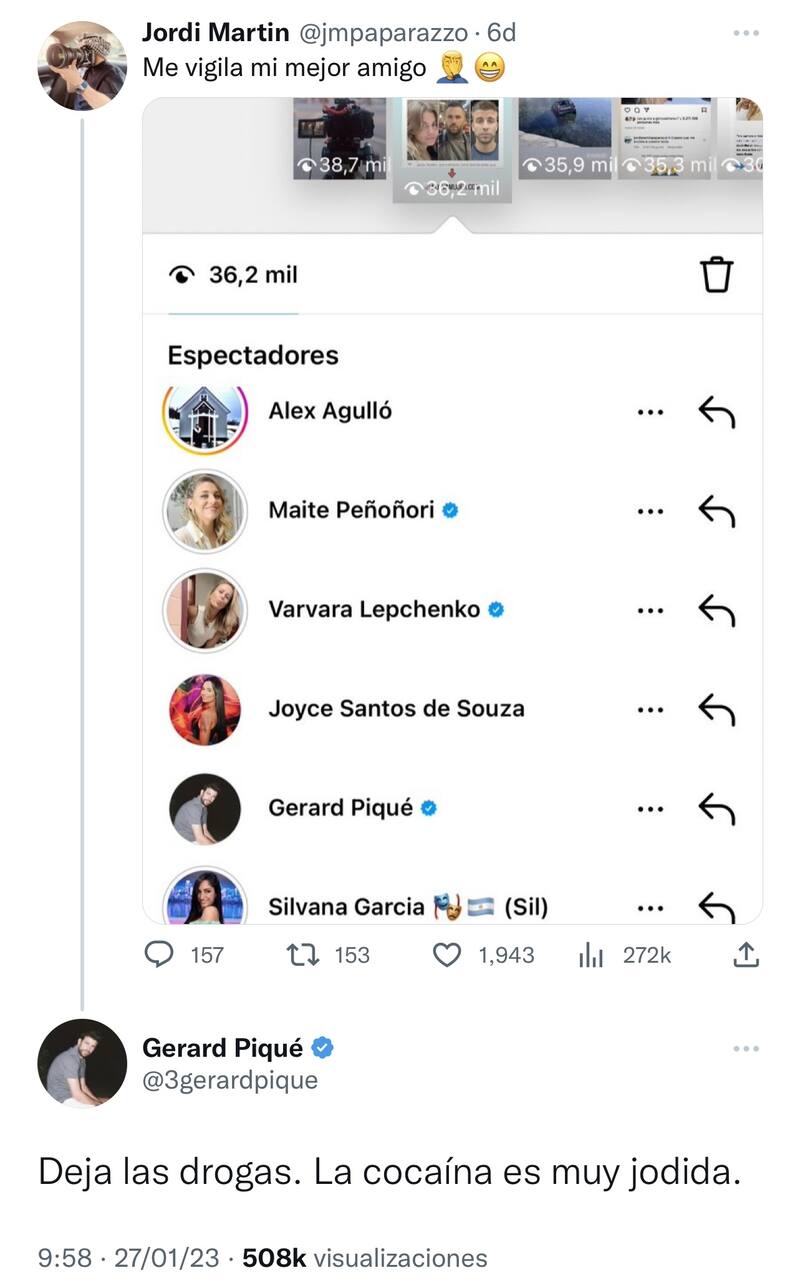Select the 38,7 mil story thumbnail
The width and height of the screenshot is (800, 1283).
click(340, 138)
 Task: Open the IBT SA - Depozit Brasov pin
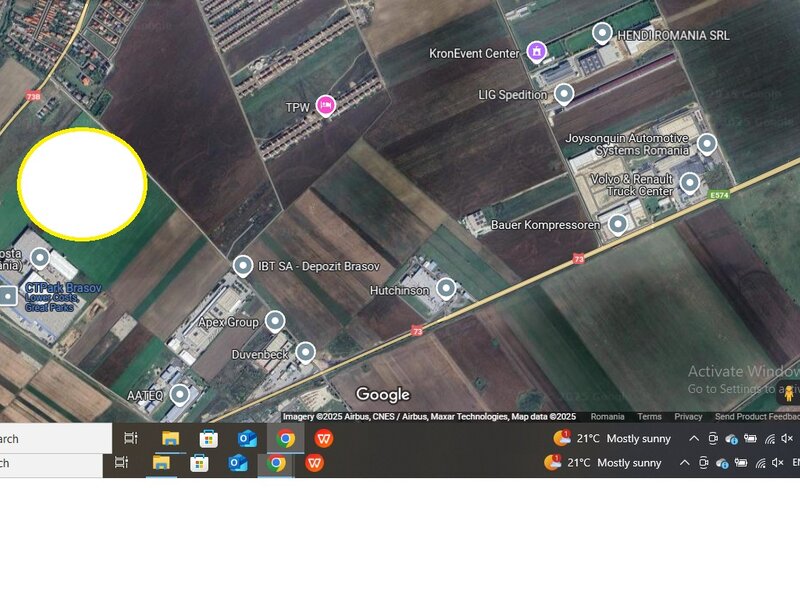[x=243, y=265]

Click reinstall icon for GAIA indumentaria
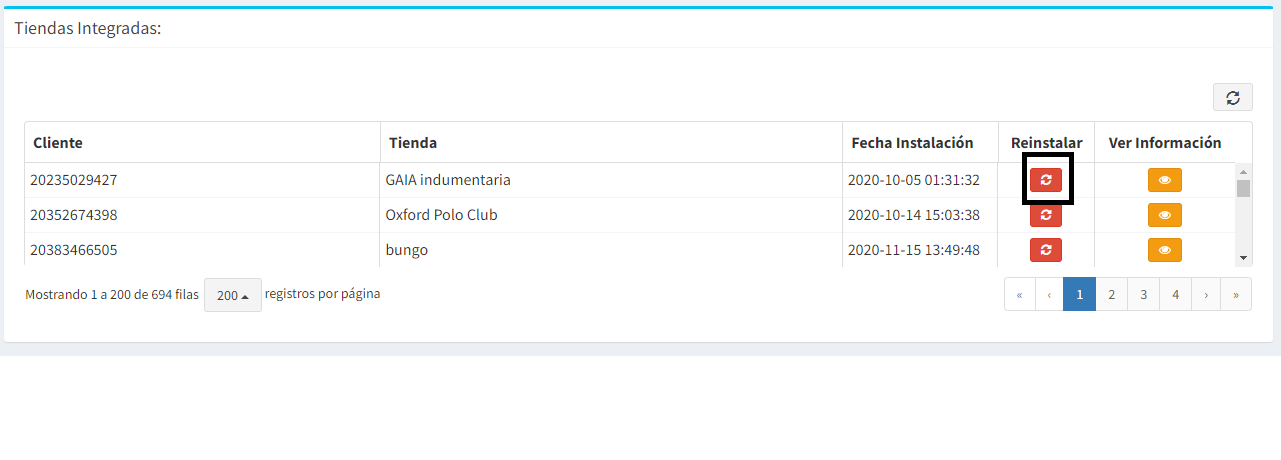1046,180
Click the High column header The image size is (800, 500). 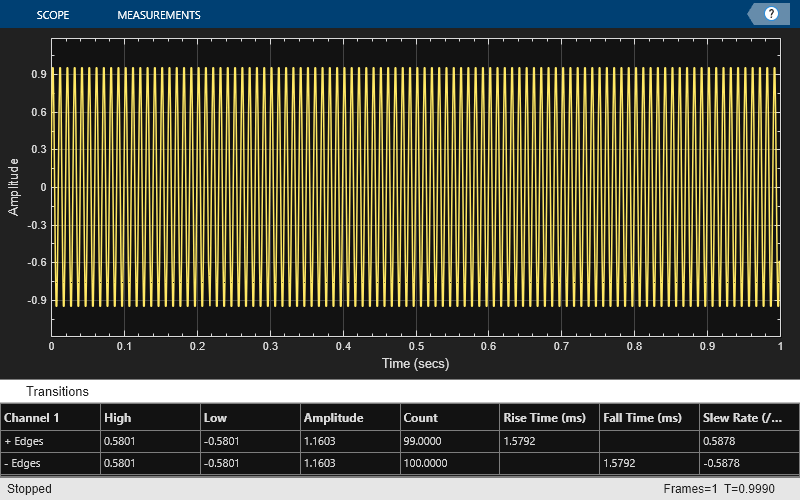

> Task to carry out
Set down, exactly as written, each line from the one that contains "Task: Open the IBT SA - Depozit Brasov pin" to the last line of the records, but none of the pictures.

> Result of the task
 Task: Open the IBT SA - Depozit Brasov pin
[x=243, y=265]

Click reinstall icon for GAIA indumentaria
1046,180
Click the High column header The image size is (800, 500). 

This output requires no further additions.